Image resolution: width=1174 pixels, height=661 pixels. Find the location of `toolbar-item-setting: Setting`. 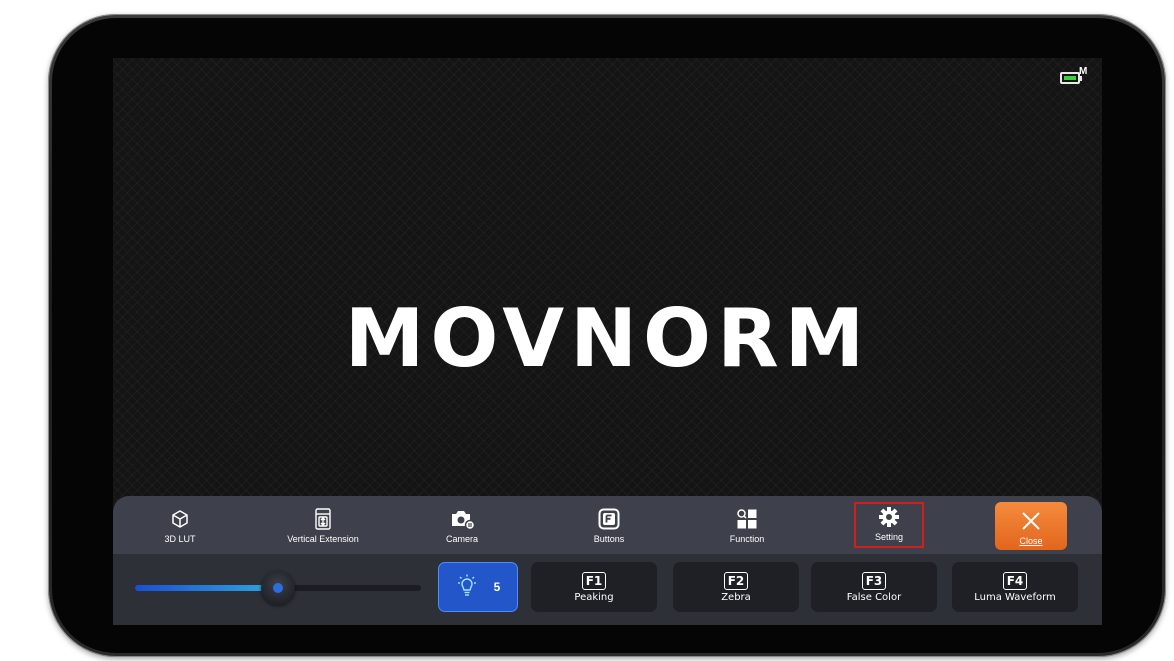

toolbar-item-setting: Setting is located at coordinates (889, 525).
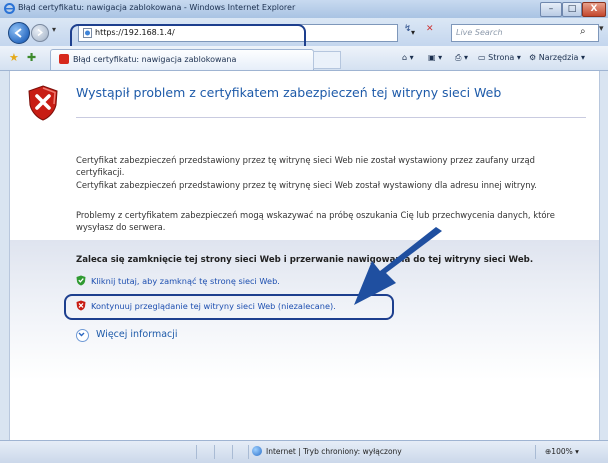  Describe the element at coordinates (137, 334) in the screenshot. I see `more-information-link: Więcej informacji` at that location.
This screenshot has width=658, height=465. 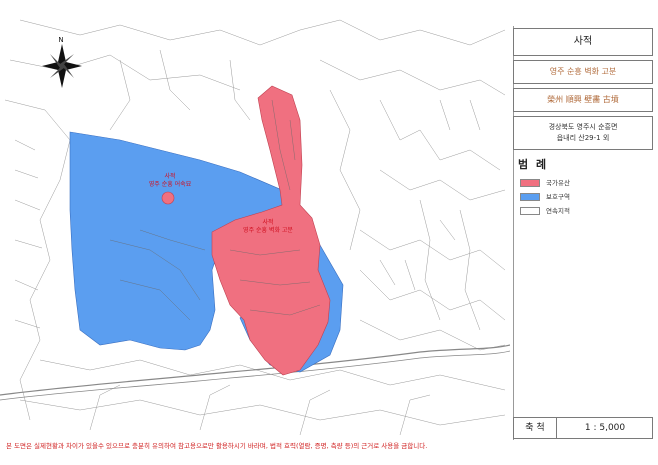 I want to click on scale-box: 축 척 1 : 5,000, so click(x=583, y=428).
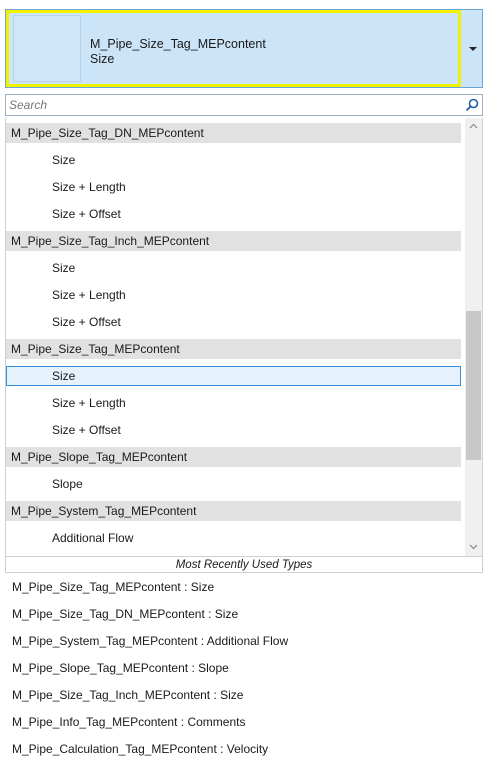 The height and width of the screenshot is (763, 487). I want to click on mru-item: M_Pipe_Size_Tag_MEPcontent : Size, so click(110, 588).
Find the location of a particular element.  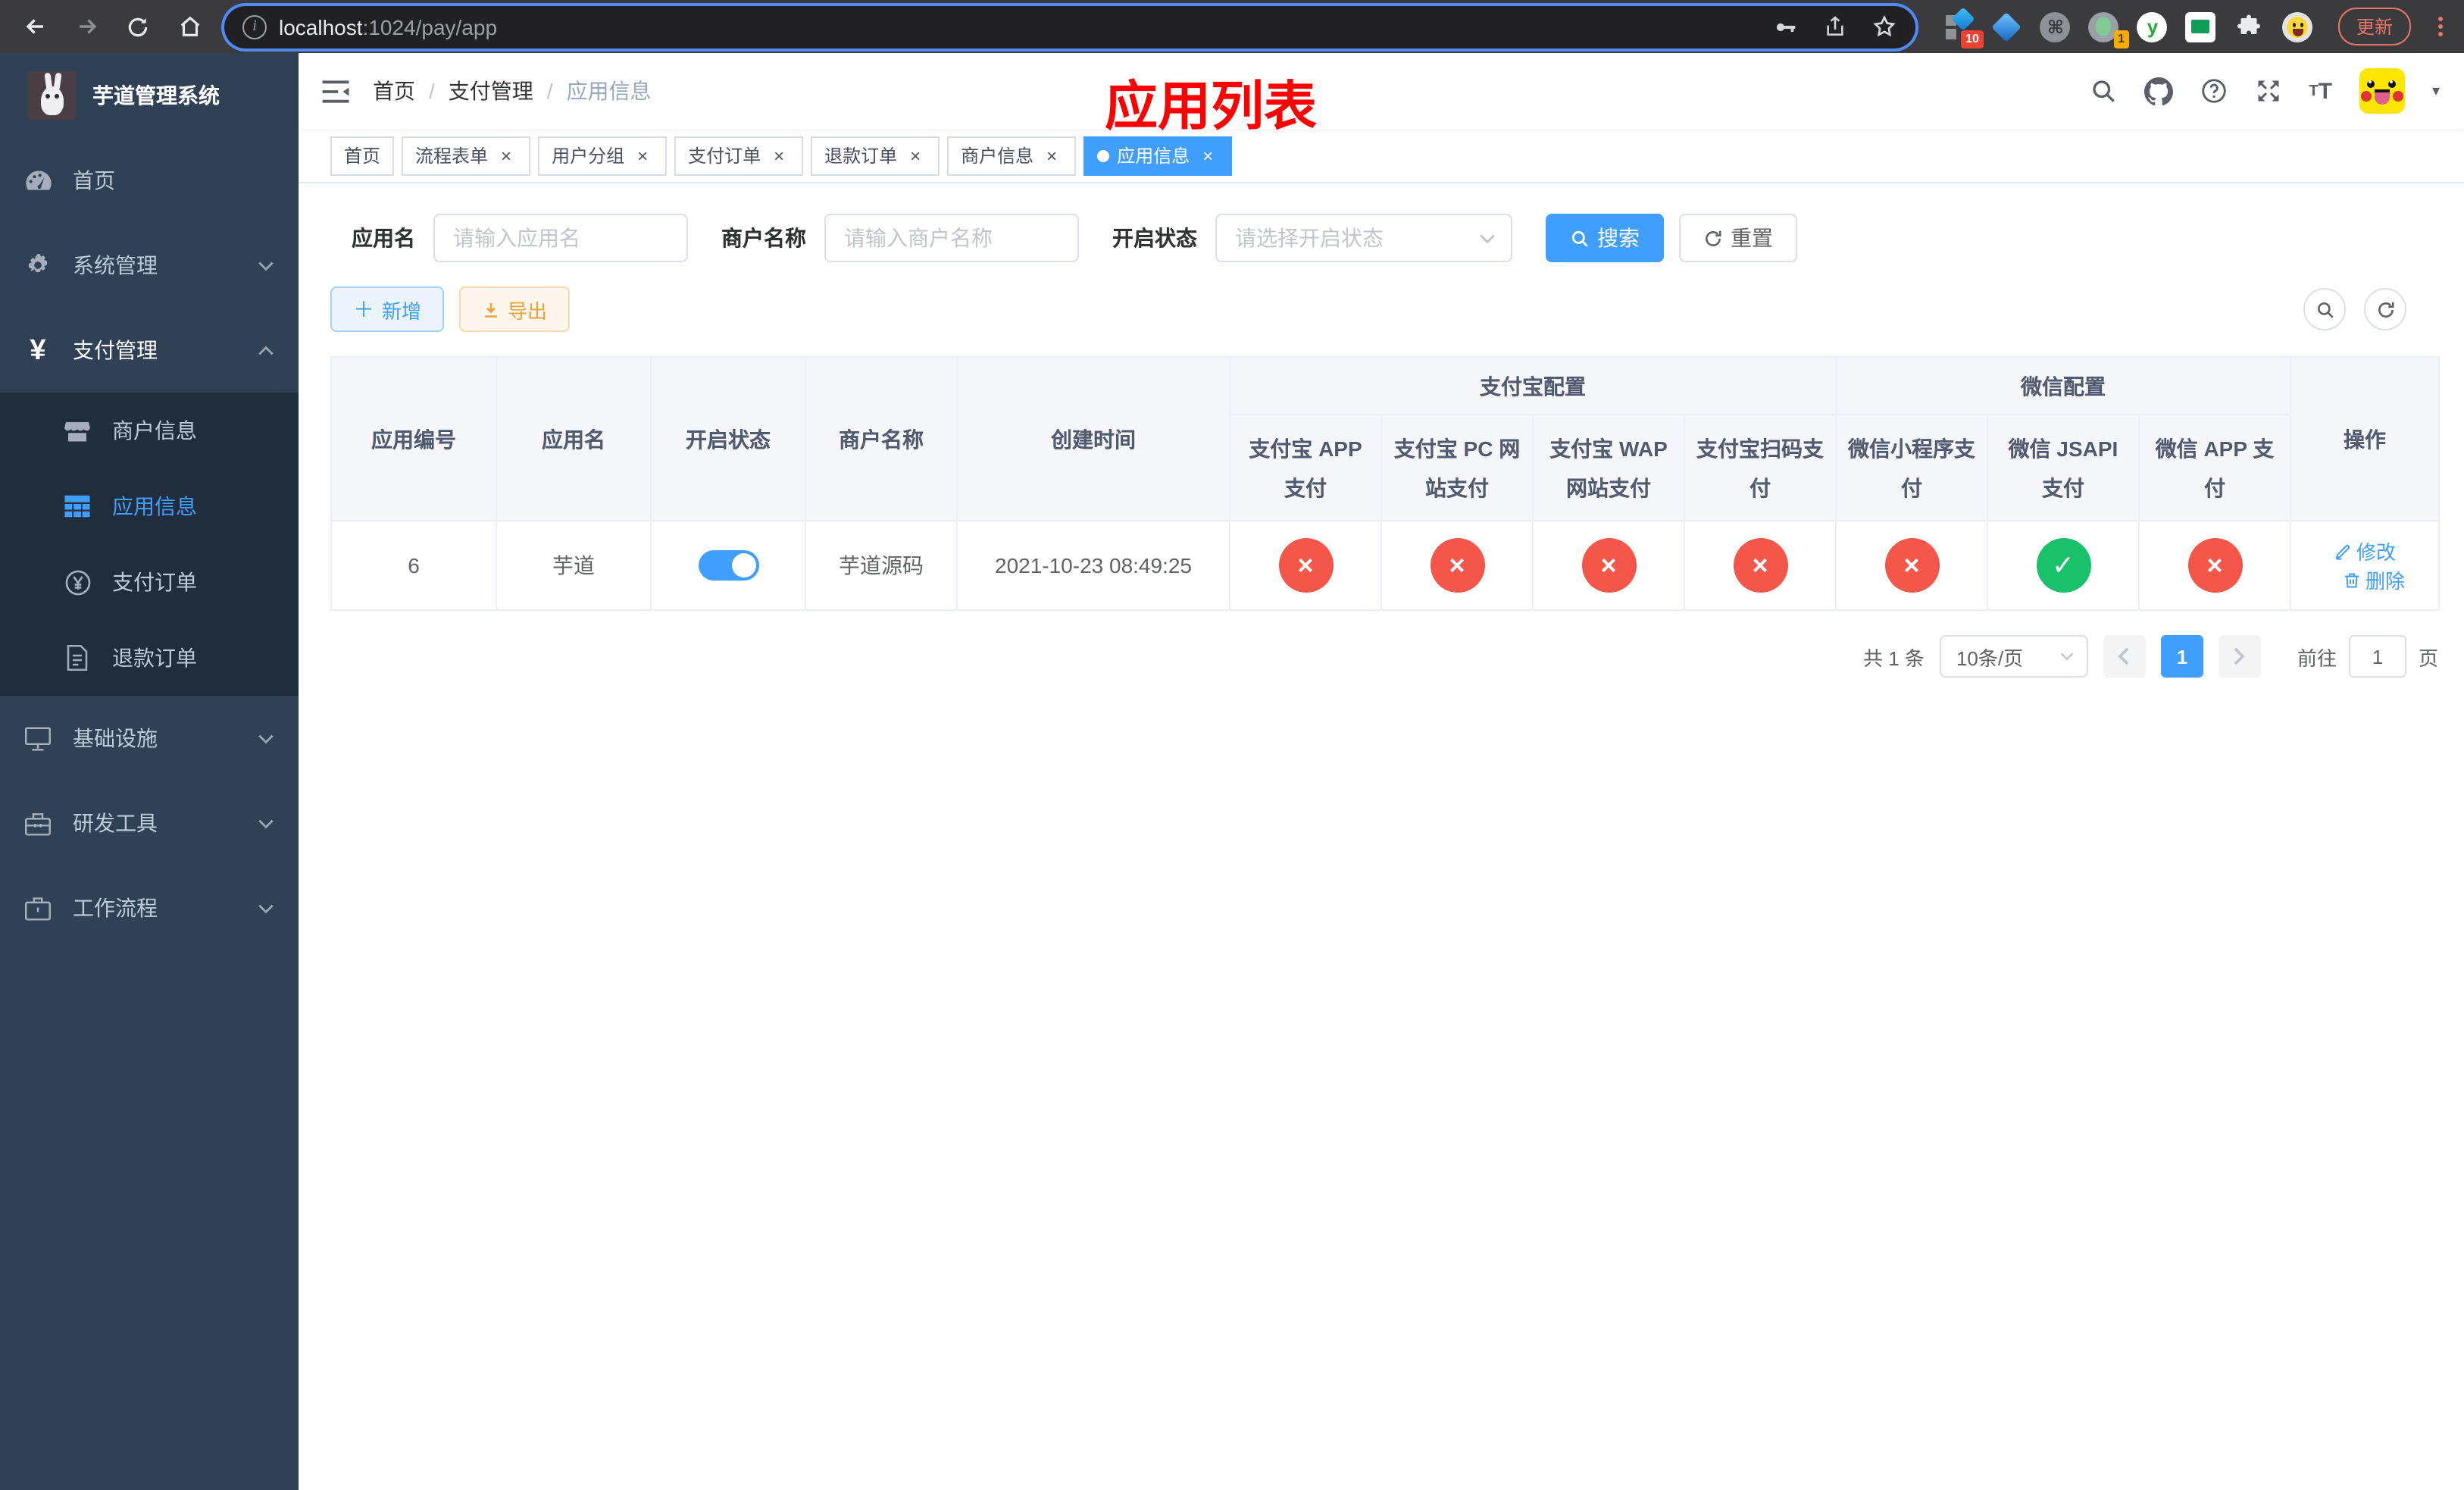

····················

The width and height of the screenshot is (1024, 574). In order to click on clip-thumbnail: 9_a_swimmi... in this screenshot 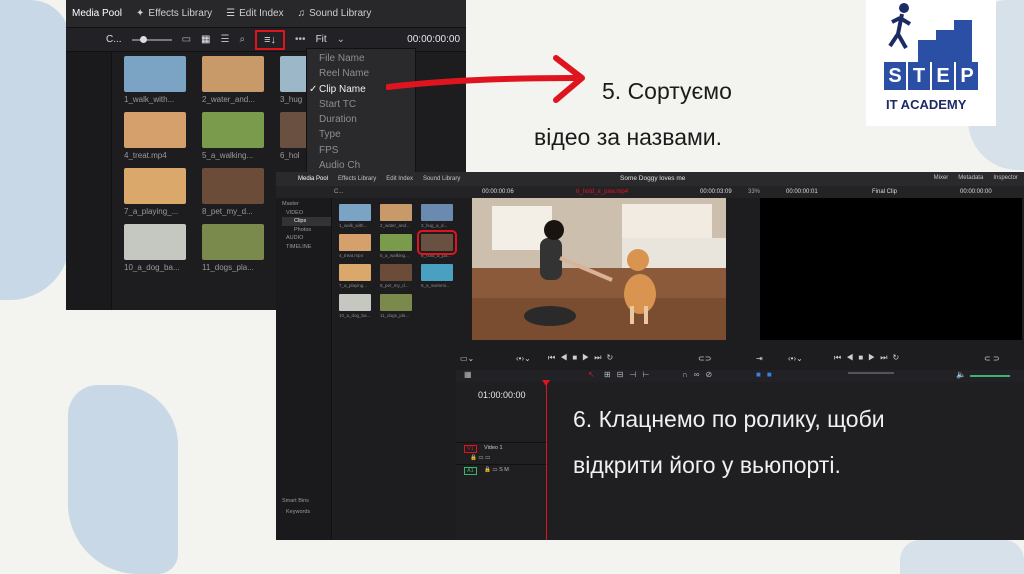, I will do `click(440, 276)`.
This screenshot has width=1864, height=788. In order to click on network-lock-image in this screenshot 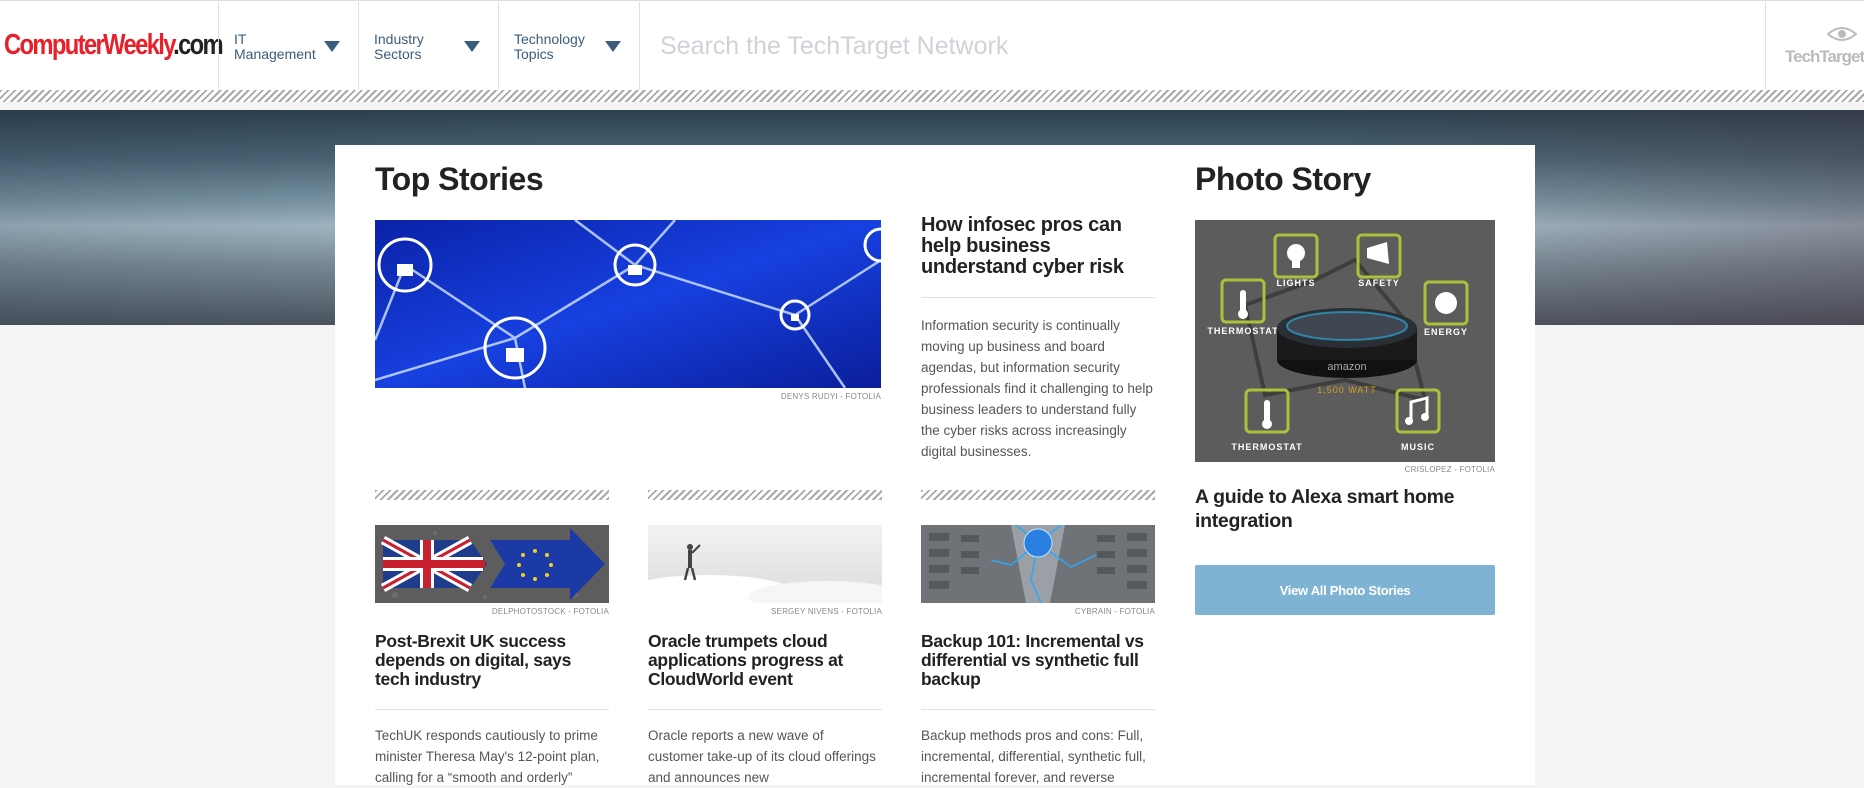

····················

- [REQUIRED WORK] Give the rows as a numbered list, leaving out blank lines and pictures. Include only the part that opens with the line containing "Image resolution: width=1174" and closes with the line containing "Describe the element".

- [RESULT OF THIS EXERCISE]
1. Image resolution: width=1174 pixels, height=661 pixels. Find the location of `toolbar-item-setting: Setting`. 
2. toolbar-item-setting: Setting is located at coordinates (889, 525).
3.   Describe the element at coordinates (137, 334) in the screenshot. I see `more-information-link: Więcej informacji` at that location.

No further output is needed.